Verilen kararla yargı darbesi yapıldığını belirten Gergerlioğlu, kağıt üstünde vekilliğinin düştüğünü ancak halkın hala vekili olduğunu söyledi. Vekilliğinin gasp ile düşürüldüğünü belirten Gergerlioğlu konuşmasına şöyle devam etti:
“AYM'nin esastan olan kararını bekliyoruz. Anayasa Mahkemesi sonucu beklenebilirdi. Tercih etmediler ve hemen okutuldu. Bu da Meclis Başkanı ile bir darbeydi. Meclis’te milletin bir ferdini darp ederek çıkarmaları da millete bir darbeydi. Türkiye siyasi tarihine kara bir leke olarak geçmiştir. HDP’li olsun olmasın, tüm kamuoyu buna karşı tek vücut oldu ve çok güçlü bir destek gördük. Kocaeli’den gelirken adeta bir kar tanesiyle ama tüm Türkiye haklarına, insan hakları mesajını birlikte verdik. Partimizin menatilisini tüm topluma sunduk ve bu ülkenin çimentosu oldu.”

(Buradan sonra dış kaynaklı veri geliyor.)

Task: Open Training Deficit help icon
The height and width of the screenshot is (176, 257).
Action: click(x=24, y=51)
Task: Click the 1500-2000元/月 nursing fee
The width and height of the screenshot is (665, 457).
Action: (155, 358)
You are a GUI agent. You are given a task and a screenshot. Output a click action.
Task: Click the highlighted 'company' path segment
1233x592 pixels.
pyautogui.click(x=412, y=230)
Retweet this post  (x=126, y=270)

Gergerlioğlu, Anayasa Mahkemesi’ne (AYM) yaptığı esastan başvuruya ilişkin de konuştu. Birkaç gün içinde cezaevine girebileceğini belirterek, “Ama hepimizin son sığınağı olan AYM’dir. AYM esastan yaptığımız başvuruya hala karar vermemiştir. Son noktada haksızlıklara dur denileceğini düşünüyorum. AYM’ye iki başvurumuz var. 3 Mart’ta yaptığımız ceza başvurusu, şununla ilgili henüz karar verilmiş değil. Beklentimizin yüksek olduğu karar bu karar. Vekilliğin düşürülmesiyle ilgili başvurumuz bugün reddedildi. Bununla ilgili AİHM’e gidiyoruz” dedi.
Kısa bir süre içinde Türkiye toplumunun büyük bir kesiminden destek aldığını söyleyen Gergerlioğlu, “Bu ne demek: İnsan hakları savunuculuğunda ve siyaset hayatımda oluşturmaya çalıştığım insan hakları anlayışı, kavrama anlayışının karşılık bulduğunu, az çok yerleştiğini ve devam edebileceğini gösteriyor. Toplumun farklı her kesimi haksızlığa, hukuksuzluğa karşı bir araya gelebiliyorsa, ben bu noktada için rahat olarak giderim cezaevine. Çok umutsuz ve karamsar değilim. Önemli gelişmeler var, cezaevine girersek, tüm hak savunucularına bu bayrağı vermiş olurum ve daha iyi bir yere getirirler. Bu toplum için cezaevine girersem, gözü açık gitmem.”
Tek dayanaklarının Türkiye haklarının ortak vicdanı olduğunu söyleyen Gergerlioğlu şöyle devam etti:
“Bunlar Kürt meselesini halletmedi. Devlet eliyle oluşturulmuş büyük insan hakları ihlalleri var. Şunu da Türk halkına söylemek isterim: Kürt meselesi vardır, bunu Kürt halkı çıkarmadı. Bunu devletin dayatmaları çıkardı. Kürt meselesini çözecek olan Kürtler dışındaki halklardır. Tüm Türkiye toplumuna sesleniyorum: Irk olarak bir Kürt değilim, Kürt meselesinin çözümünü savunduğum için işimden oldum. Böyle çözüm olmaz. Sorunu çözecek Kürt halkı değil ki illa onlar çözsün. Hepimiz birlikte bu sorunu çözmek zorundayız. Hepimizin çocukları ölüyor. Bu konuyu bu ciddiyetle ele almamız lazım. Beni cezaevine atabilirsiniz, birçok arkadaşımız rehine olarak orada tutuluyor, hiçbir sorunu çözemezsiniz.”
“Gelin insan hakları ortak noktasını koruyalım” diyen Gergerlioğlu, “Bunu gerçekleştirdiğimiz oranda başarılı olacağız. Gerçekleştiremediğimiz zaman bu ülke için üzücü günler devam edecek” dedi.